Genen kunnen echter ook recessief zijn of komen niet voor in meerdere generaties afstammelingen van de familie. De genetica van dit syndroom kan echter blijven bestaan ​​in de generaties van de familie.

Als gevolg hiervan heeft de baby later nog steeds het risico geboren te worden met het Waardenburgsyndroom, ook al vertoont geen eerder familielid symptomen van deze aandoening.

Raadpleeg onmiddellijk uw arts als u de risicofactoren die u en uw baby kunnen hebben, wilt verminderen.

Medicijnen en medicijnen

De verstrekte informatie is geen vervanging voor medisch advies. Raadpleeg ALTIJD uw arts.

Wat zijn de gebruikelijke tests om deze aandoening te diagnosticeren?

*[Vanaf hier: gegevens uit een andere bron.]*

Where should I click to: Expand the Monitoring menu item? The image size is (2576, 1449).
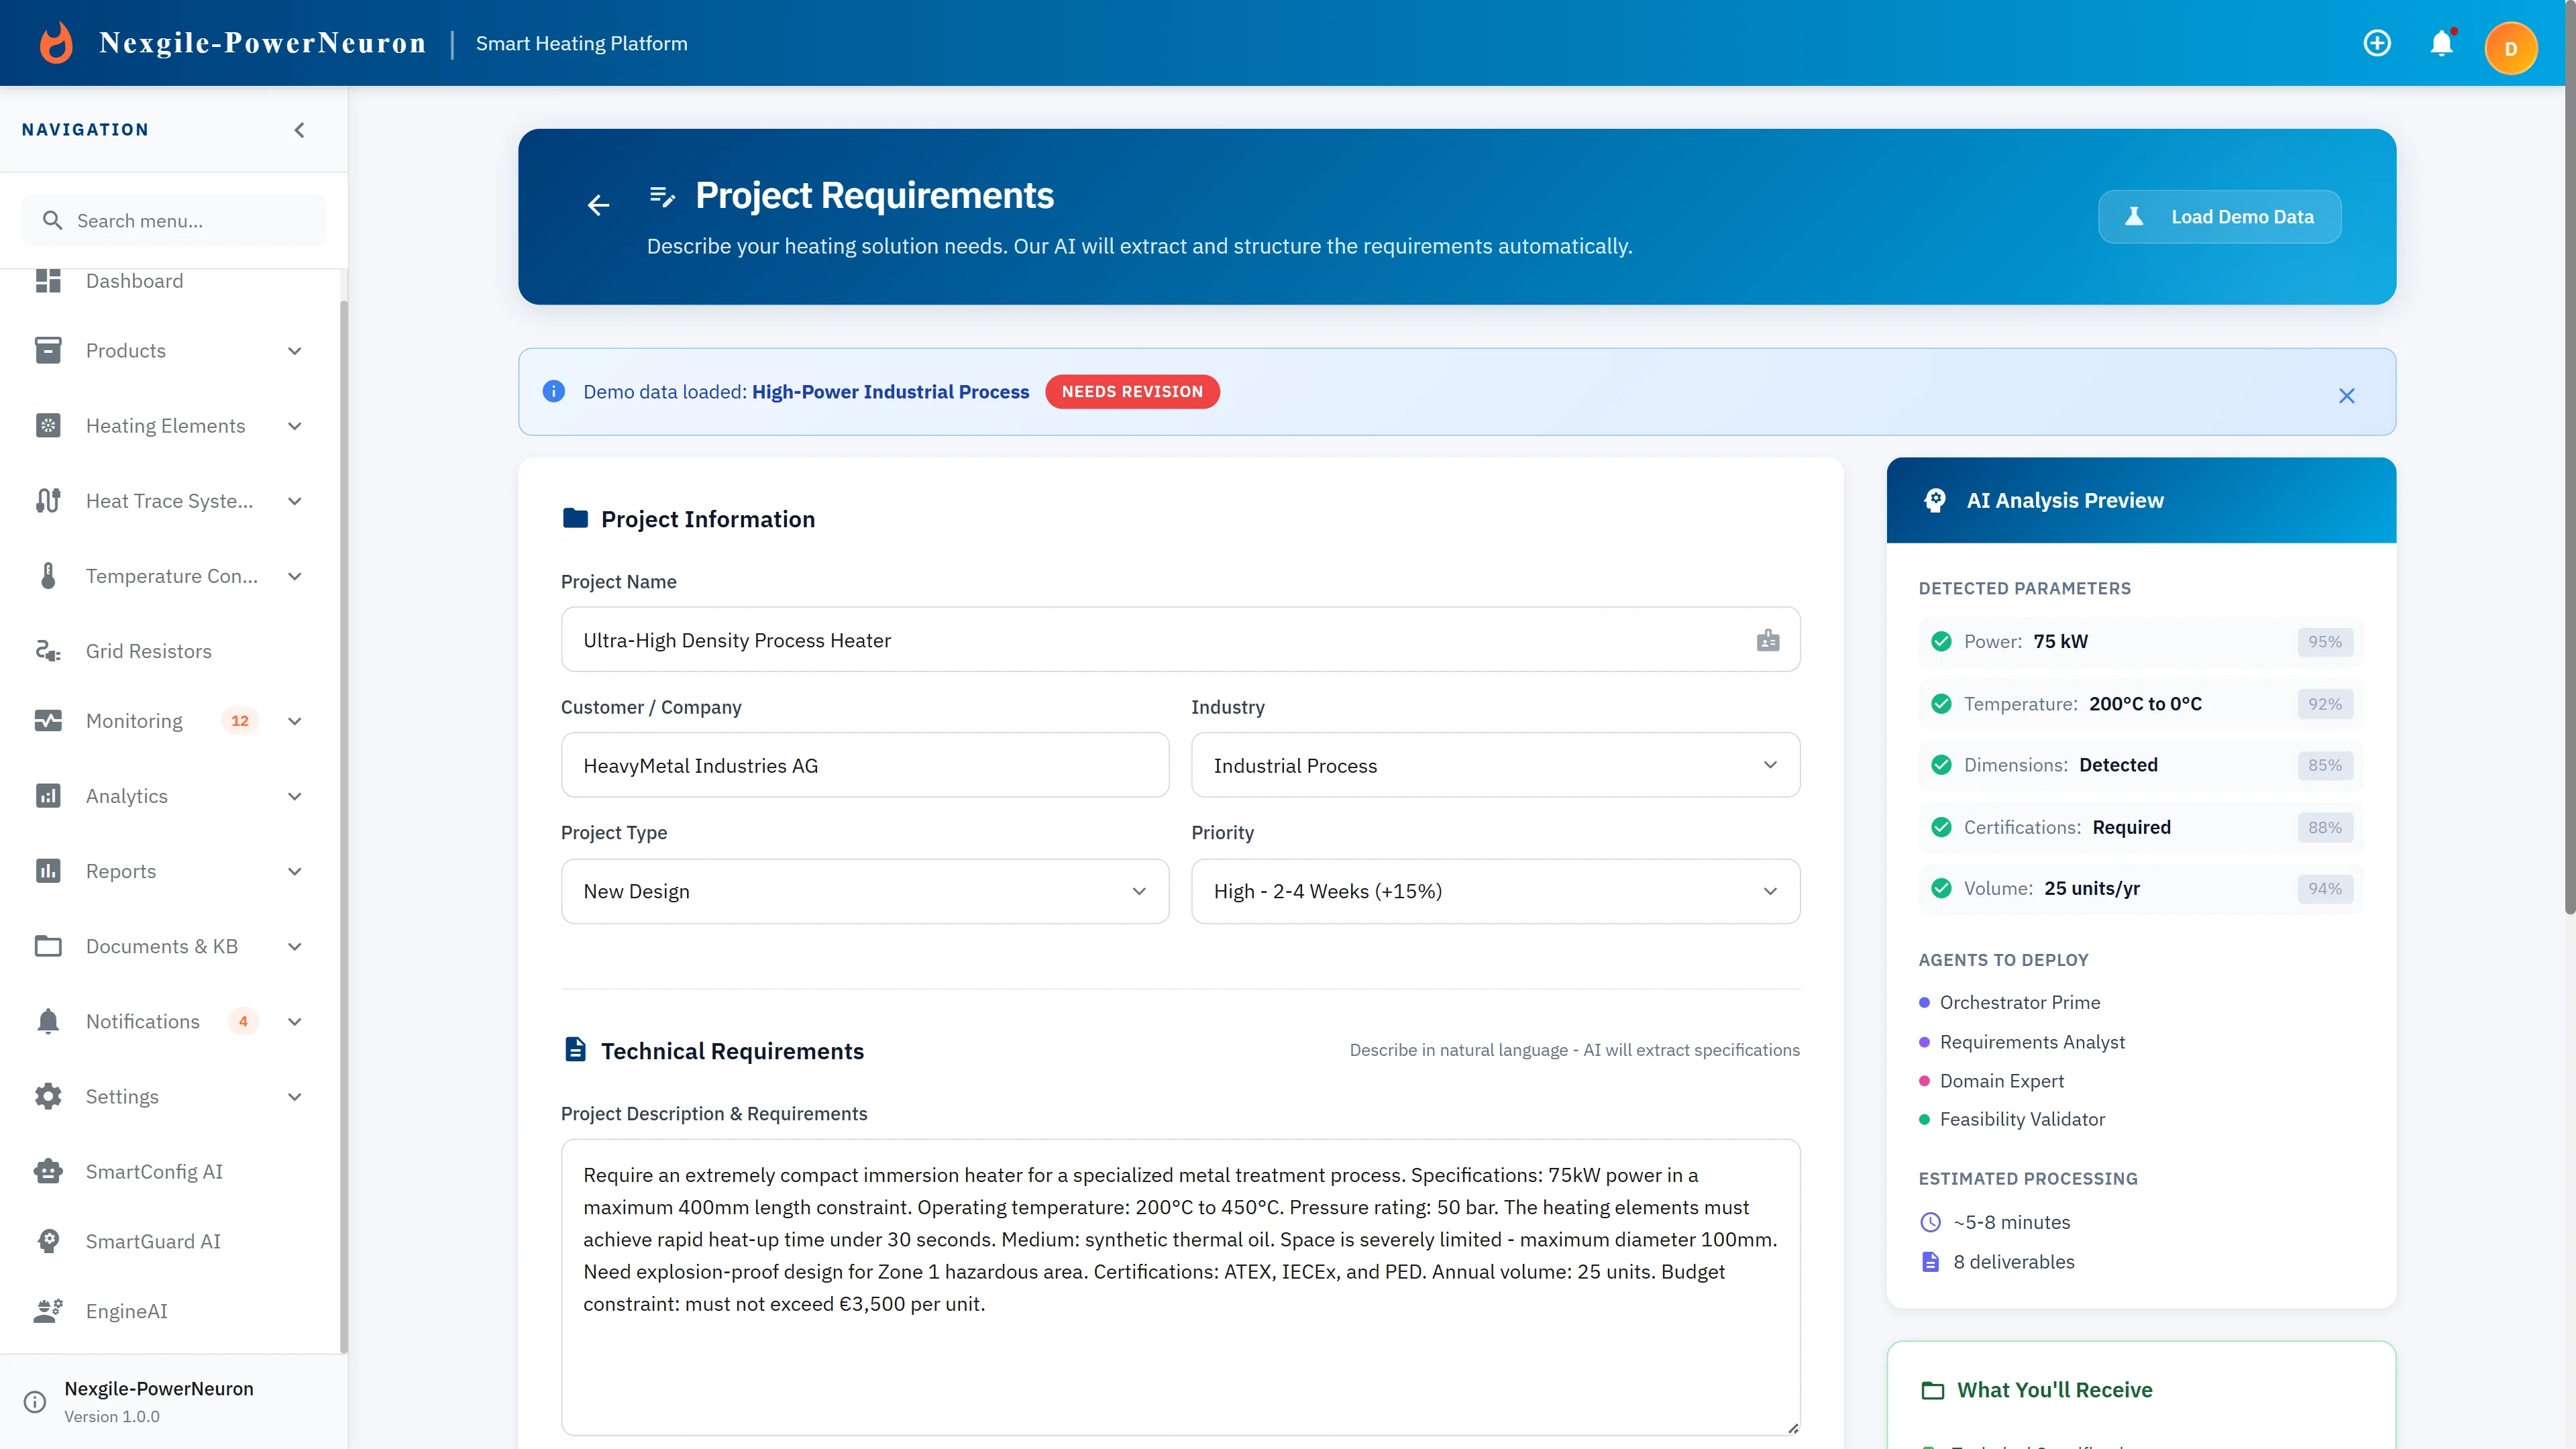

Het Waardenburg-syndroom zal door artsen verder worden opgespoord wanneer er een verschil is in het uiterlijk van de pasgeborene.

Niet alle pasgeboren baby's zullen echter het verschil zien wanneer ze worden getest. Sommige werden pas enkele jaren later ontdekt.

Enkele dingen die de arts zal controleren met betrekking tot het Waardenburg-syndroom of het Waardenburg-syndroom zijn als volgt:

• Het rechter- en linkeroog hebben verschillende kleuren.
• Ongewone haarpigmentatie.
• De binnenhoek van het oog lijkt duidelijk, die bekend staat als de canthi.
• Geschiedenis van een ouder of broer of zus met het Waardenburg-syndroom.
• De wenkbrauwen breien samen alsof ze in bepaalde gevallen één waren.
• De aanwezigheid van witte vlekken op de babyhuid vanaf de geboorte.
• De vorm van de neusbrug is zoals gewoonlijk verbreed.
• Als u enkele van de bovenstaande symptomen ziet, zal de arts een gehoortest doen.

Als het meer in detail moet worden bevestigd, zal de arts DNA-testen of bloedtesten uitvoeren. Laboratoriumpersoneel analyseert de aanwezigheid van DNA met een genetische mutatie.

Deze DNA-test kan ook tijdens de zwangerschap bij de moeder worden gedaan om de toestand van de foetus in de baarmoeder te bepalen.

Wat zijn de behandelingsopties voor het Waardenburg-syndroom?

Er worden in principe geen specifieke medicijnen gegeven aan mensen met het Waardenburg-syndroom. Baby's geboren met het Waardenburg-syndroom kunnen een normaal leven leiden.

Veranderingen in levensstijl hebben ook geen invloed op de symptomen die bij dit syndroom optreden. Er zijn echter verschillende behandelingen die worden uitgevoerd om de symptomen die optreden te beheersen, zoals:

• Gebruik van gehoorapparaten.
• Operatie om blokkades in de darm te verwijderen of te voorkomen.
• Het gebruik van een colostomiezakje is een hulpmiddel om de darmgezondheid te behouden bij het type 4-syndroom.
• Gebruik van cosmetica om ongebruikelijke huidpigmenten te bedekken of ander gebruik van make-up om te verhullen.
• Sommige mensen met het Waardenburg-syndroom hebben psychologische ondersteuning nodig om met hun specifieke aandoening om te gaan, vooral als ze er heel anders uitzien.

Als u vragen heeft, raadpleeg dan uw arts voor de beste oplossing voor uw probleem.

Hello Health Group biedt geen medisch advies, geen diagnose of behandeling.